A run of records
———
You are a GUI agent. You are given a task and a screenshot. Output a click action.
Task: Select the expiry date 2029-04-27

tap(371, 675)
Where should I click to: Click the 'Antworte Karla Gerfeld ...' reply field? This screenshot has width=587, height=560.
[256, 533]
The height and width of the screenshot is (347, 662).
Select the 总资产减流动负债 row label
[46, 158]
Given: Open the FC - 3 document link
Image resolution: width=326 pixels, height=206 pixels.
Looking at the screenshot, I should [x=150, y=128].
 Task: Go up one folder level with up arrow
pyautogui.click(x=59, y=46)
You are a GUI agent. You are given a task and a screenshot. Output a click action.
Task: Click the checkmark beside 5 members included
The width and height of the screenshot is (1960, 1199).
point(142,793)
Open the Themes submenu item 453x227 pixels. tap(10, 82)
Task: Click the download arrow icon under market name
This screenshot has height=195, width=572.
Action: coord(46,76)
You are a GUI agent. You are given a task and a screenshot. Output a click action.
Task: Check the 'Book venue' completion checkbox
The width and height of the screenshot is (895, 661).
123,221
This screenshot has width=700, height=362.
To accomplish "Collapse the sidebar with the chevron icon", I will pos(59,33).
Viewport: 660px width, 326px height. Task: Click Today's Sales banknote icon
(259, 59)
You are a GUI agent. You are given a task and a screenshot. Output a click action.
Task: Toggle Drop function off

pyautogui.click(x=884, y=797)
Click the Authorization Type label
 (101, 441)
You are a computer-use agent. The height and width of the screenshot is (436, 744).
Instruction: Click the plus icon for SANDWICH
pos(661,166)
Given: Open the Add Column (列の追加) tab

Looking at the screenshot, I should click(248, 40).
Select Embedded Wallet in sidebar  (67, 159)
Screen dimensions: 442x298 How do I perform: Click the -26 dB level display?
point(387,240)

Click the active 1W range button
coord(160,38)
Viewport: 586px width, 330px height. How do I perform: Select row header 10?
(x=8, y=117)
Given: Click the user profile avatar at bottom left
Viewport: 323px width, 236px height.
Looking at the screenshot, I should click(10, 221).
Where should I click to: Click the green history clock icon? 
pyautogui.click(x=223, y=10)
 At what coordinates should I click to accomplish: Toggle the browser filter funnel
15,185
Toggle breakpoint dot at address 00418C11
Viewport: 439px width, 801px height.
———
→ GIVEN INSTRUCTION
Copy the listing verbatim from its first line through the line that contains "Action: coord(46,76)", including both of those lines.

→ RESPONSE
You are a GUI agent. You are given a task and a screenshot. Output a click action.
Task: Select the expiry date 2029-04-27

tap(371, 675)
Where should I click to: Click the 'Antworte Karla Gerfeld ...' reply field? This screenshot has width=587, height=560.
[256, 533]
The height and width of the screenshot is (347, 662).
Select the 总资产减流动负债 row label
[46, 158]
Given: Open the FC - 3 document link
Image resolution: width=326 pixels, height=206 pixels.
Looking at the screenshot, I should [x=150, y=128].
 Task: Go up one folder level with up arrow
pyautogui.click(x=59, y=46)
You are a GUI agent. You are given a task and a screenshot. Output a click action.
Task: Click the checkmark beside 5 members included
The width and height of the screenshot is (1960, 1199).
point(142,793)
Open the Themes submenu item 453x227 pixels. tap(10, 82)
Task: Click the download arrow icon under market name
This screenshot has height=195, width=572.
Action: coord(46,76)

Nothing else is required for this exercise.